---------- Given entries
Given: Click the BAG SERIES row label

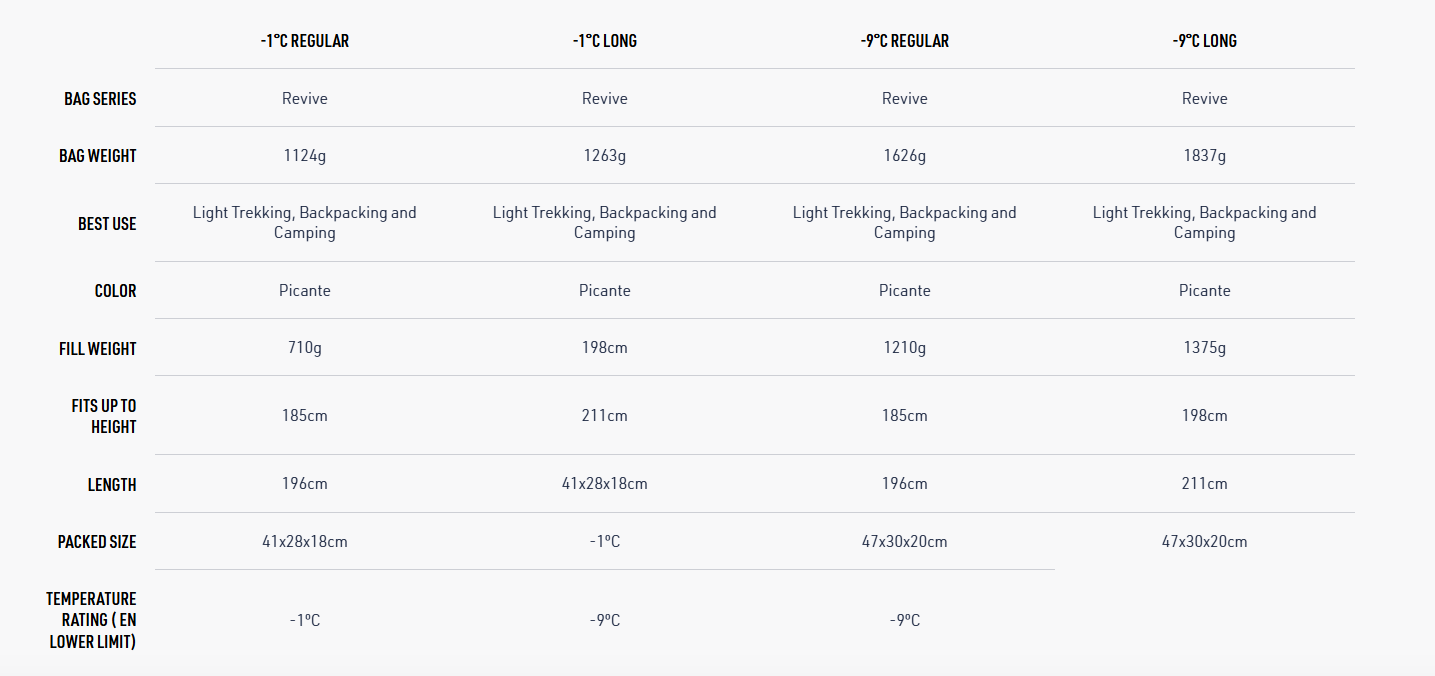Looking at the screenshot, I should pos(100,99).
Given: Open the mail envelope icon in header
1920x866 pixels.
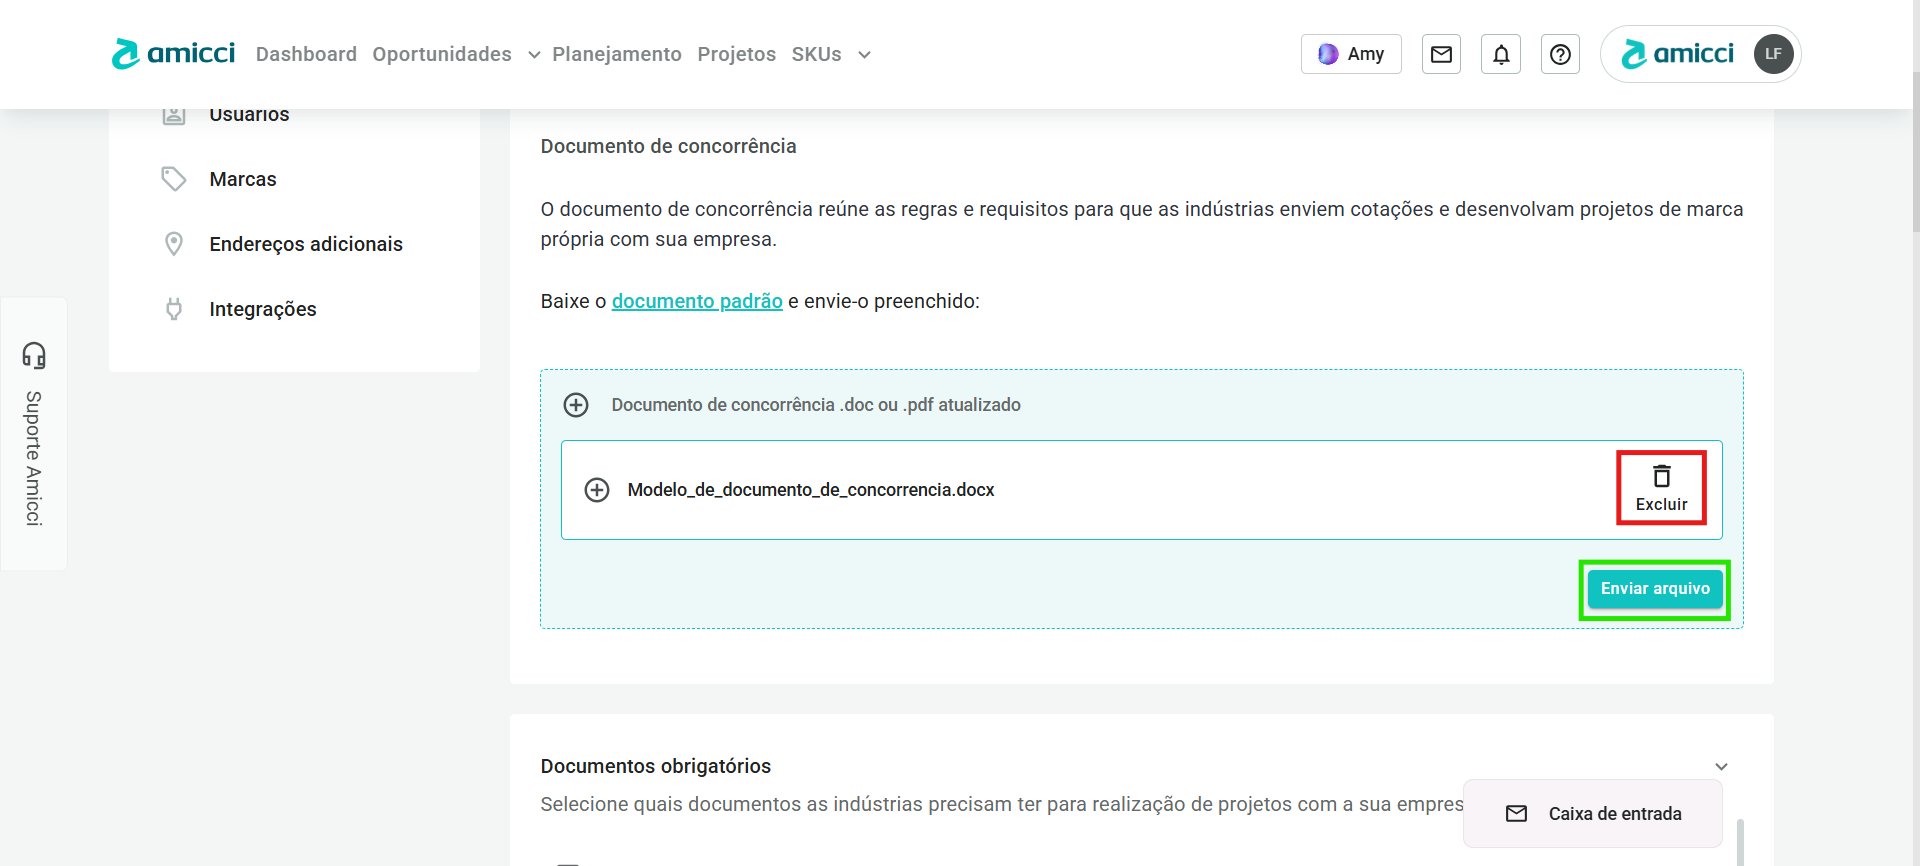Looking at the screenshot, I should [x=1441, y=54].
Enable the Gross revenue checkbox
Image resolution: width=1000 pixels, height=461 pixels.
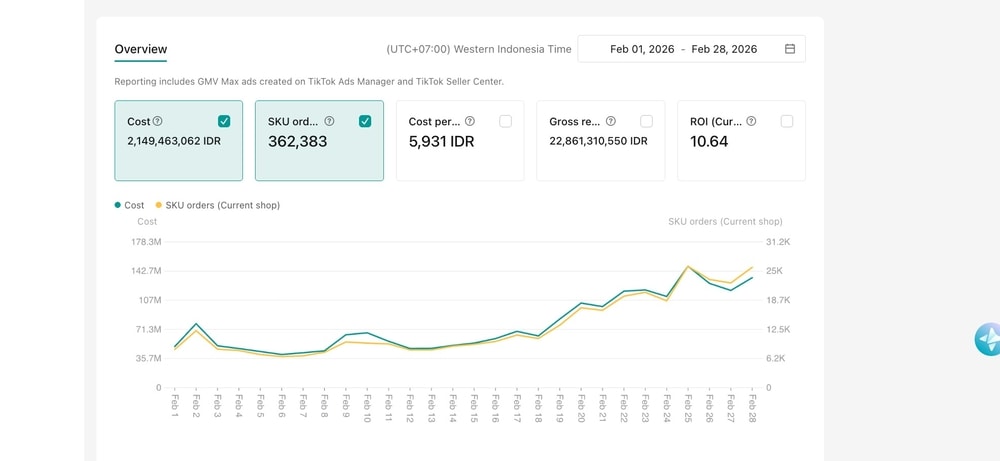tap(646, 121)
--------------------
---------- Given entries
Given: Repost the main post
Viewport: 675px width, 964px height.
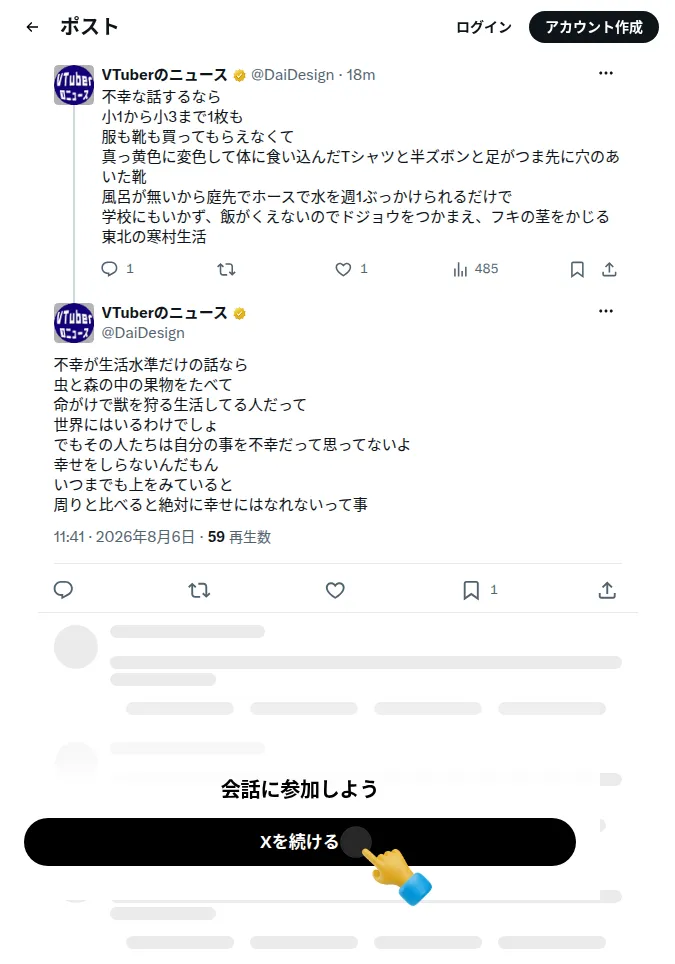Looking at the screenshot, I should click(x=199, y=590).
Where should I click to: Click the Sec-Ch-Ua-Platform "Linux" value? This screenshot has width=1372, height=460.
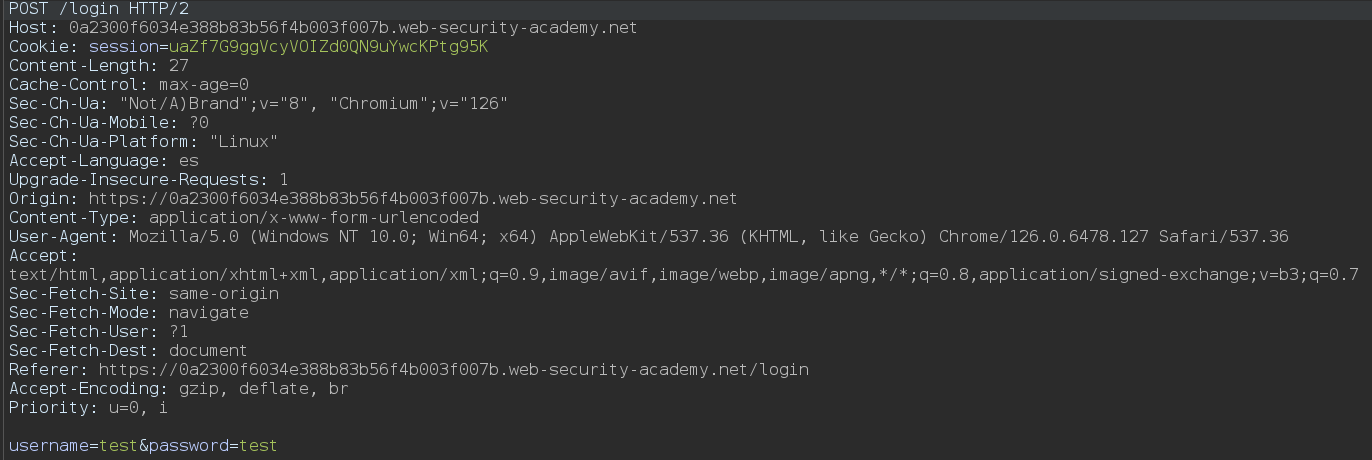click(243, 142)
--------------------
Copy word for word the lines above, starting at the line containing "Given: Click the BAG SERIES row label" and ending at the line containing "Enable the Gross revenue checkbox", inclusive, with no pictures.

Given: Click the BAG SERIES row label

Looking at the screenshot, I should pos(100,99).
Given: Open the mail envelope icon in header
1920x866 pixels.
Looking at the screenshot, I should [x=1441, y=54].
Enable the Gross revenue checkbox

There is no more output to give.